归一化DOM没有归一化的相同效果 [英] Normalization DOM same effect without normalize
问题描述
在此处阅读答案:
用Java进行DOM解析时的规范化-它是如何工作的?
我了解规范化将删除空的相邻文本节点,因此尝试了以下xml: / p>
I understand that the normalization will remove empty adjacent text nodes, I tried the following xml :
<company>hello
wor
ld
</company>
具有以下代码:
try {
DocumentBuilder dBuilder = DocumentBuilderFactory.newInstance()
.newDocumentBuilder();
Document doc = dBuilder.parse(file);
doc.getDocumentElement().normalize();
System.out.println("Root element :" + doc.getDocumentElement().getNodeName());
System.out.println(doc.getDocumentElement().getChildNodes().getLength());
System.out.println(doc.getDocumentElement().getChildNodes().item(0).getTextContent());
} catch (Exception e) {
e.printStackTrace();
}
即使没有规范化,我也总是为元素 company获得1个子节点。结果是:
I always get 1 child node for the element "company" even without normalize. the result is :
Root element :company
1
hello
wor
ld
那么这是怎么了?有人可以解释吗?
so what is wrong here ? can anyone explain ? shouldn't I get hello world in one line.
推荐答案
解析器已经在创建标准化的DOM树。
The parser is already creating a normalized DOM tree.
normalize()
方法对于构建/修改DOM很有用,因为它可能不会导致树标准化,在这种情况下,该方法将为您将其标准化。
The normalize()
method is useful for when you're building/modifying the DOM, which might not result in a normalized tree, in which case the method will normalize it for you.
通用助手
private static void printDom(String indent, Node node) {
System.out.println(indent + node);
for (Node child = node.getFirstChild(); child != null; child = child.getNextSibling())

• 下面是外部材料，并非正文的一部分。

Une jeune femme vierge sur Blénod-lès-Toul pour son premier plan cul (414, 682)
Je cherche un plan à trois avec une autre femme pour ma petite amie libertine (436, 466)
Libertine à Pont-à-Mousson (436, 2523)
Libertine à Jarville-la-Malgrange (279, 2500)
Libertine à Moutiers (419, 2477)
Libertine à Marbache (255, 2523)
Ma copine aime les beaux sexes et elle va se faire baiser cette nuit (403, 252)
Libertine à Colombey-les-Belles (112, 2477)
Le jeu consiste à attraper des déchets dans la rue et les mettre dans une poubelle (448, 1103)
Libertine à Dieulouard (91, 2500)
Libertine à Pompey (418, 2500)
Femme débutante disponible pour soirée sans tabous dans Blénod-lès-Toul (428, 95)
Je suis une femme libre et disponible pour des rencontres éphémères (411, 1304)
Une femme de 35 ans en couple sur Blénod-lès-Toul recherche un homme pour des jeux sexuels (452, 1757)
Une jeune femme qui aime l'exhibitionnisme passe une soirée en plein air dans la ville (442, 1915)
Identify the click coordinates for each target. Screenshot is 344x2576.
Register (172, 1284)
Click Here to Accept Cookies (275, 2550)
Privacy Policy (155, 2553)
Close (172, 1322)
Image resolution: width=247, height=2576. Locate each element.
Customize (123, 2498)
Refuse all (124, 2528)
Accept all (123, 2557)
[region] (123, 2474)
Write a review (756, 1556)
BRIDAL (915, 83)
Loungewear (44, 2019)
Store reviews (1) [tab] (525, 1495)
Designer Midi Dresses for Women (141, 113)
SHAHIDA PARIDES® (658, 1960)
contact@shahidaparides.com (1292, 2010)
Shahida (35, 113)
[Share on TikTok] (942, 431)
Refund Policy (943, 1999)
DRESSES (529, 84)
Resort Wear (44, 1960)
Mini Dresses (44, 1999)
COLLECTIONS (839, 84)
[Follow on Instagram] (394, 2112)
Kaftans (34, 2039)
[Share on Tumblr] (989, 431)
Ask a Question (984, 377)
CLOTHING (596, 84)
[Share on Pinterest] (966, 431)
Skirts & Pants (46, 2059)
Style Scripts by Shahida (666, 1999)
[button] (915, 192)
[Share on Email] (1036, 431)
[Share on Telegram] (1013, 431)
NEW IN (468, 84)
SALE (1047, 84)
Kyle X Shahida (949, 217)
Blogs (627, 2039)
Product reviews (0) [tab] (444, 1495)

printDom(indent + " ", child);
}
示例1
public static void main(String[] args) throws Exception {
String xml = "<Root>text 1<!-- test -->text 2</Root>";
DocumentBuilder domBuilder = DocumentBuilderFactory.newInstance().newDocumentBuilder();
Document doc = domBuilder.parse(new InputSource(new StringReader(xml)));
printDom("", doc);
deleteComments(doc);
printDom("", doc);
doc.normalizeDocument();
printDom("", doc);
}
private static void deleteComments(Node node) {
if (node.getNodeType() == Node.COMMENT_NODE)
node.getParentNode().removeChild(node);
else {
NodeList children = node.getChildNodes();
for (int i = 0; i < children.getLength(); i++)
deleteComments(children.item(i));
}
}
输出
[#document: null]
[Root: null]
[#text: text 1]
[#comment: test ]
[#text: text 2]
[#document: null]
[Root: null]
[#text: text 1]
[#text: text 2]
[#document: null]
[Root: null]
[#text: text 1text 2]
示例2
public static void main(String[] args) throws Exception {
DocumentBuilder domBuilder = DocumentBuilderFactory.newInstance().newDocumentBuilder();
Document doc = domBuilder.newDocument();
Element root = doc.createElement("Root");
doc.appendChild(root);
root.appendChild(doc.createTextNode("Hello"));
root.appendChild(doc.createTextNode(" "));
root.appendChild(doc.createTextNode("World"));
printDom("", doc);
doc.normalizeDocument();
printDom("", doc);
}
输出
[#document: null]
[Root: null]
[#text: Hello]
[#text: ]
[#text: World]
[#document: null]
[Root: null]
[#text: Hello World]
这篇关于归一化DOM没有归一化的相同效果的文章就介绍到这了,希望我们推荐的答案对大家有所帮助,也希望大家多多支持IT屋!